Slashing Health Care Costs, and Slashing, and Slashing
Sarah Standish
Innovative practices in Indian health care are make surgeries more affordable. [World Bank]
The numbers alone say a lot: A heart surgery that costs between $20,000 and $40,000 in the United States can cost only $2,000 in India.
The medical tourism industry has always taken advantage of lower health care costs in India and other developing countries. Some, however, are thinking beyond that. The Wall Street Journal recently profiled Dr. Devi Shetty, an Indian physician who has radically rethought the way heart surgery is managed and priced to make it more affordable than ever before.
Quite simply, Dr. Shetty is making heart surgery cheaper by doing more of it, says The Journal. The heart hospital he opened in India has 1,000 beds (the average U.S. hospital has 160 beds), and the sheer number of surgeries it performs gives it a lot of bargaining power for the equipment that it buys — carefully chosen for its cost. His physicians do more surgeries per day and repeat the same procedure more often than American doctors, giving them invaluable experience and expertise. Dr. Shetty plans to expand his private hospital complex significantly in the the next five years — a move that will give him even more leverage over suppliers.
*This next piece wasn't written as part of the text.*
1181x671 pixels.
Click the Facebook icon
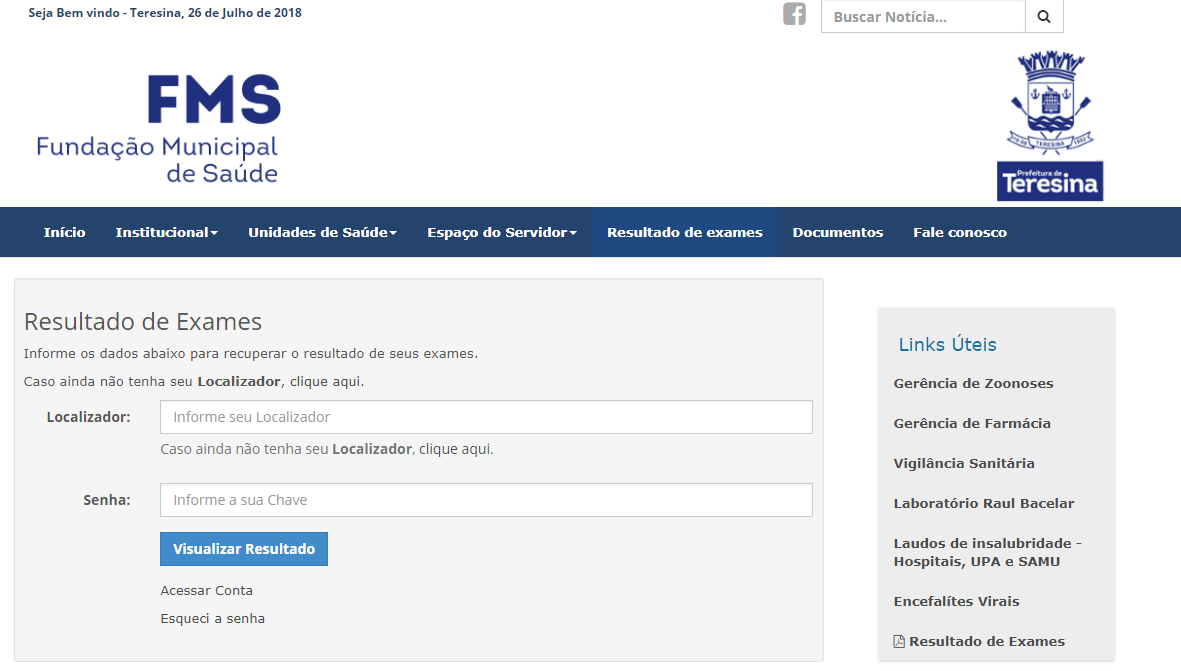click(794, 15)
Dr. Shetty's cost-cutting drive was propelled by a desire to make heart surgery affordable for Indians, after he understood the incompatibility of expensive health care and poverty. $2,000 for a life-saving surgery can be prohibitively expensive for some Indians, so many patients pay their medical bills through a special insurance plan developed by Dr. Shetty, in partnership with government officials from the state of Karnataka.
Dr. Shetty suspects that this kind of health care is likely to appeal to Westerners as well. He plans to open another hospital in the Cayman Islands specifically to serve Americans who want to lower their own health bills.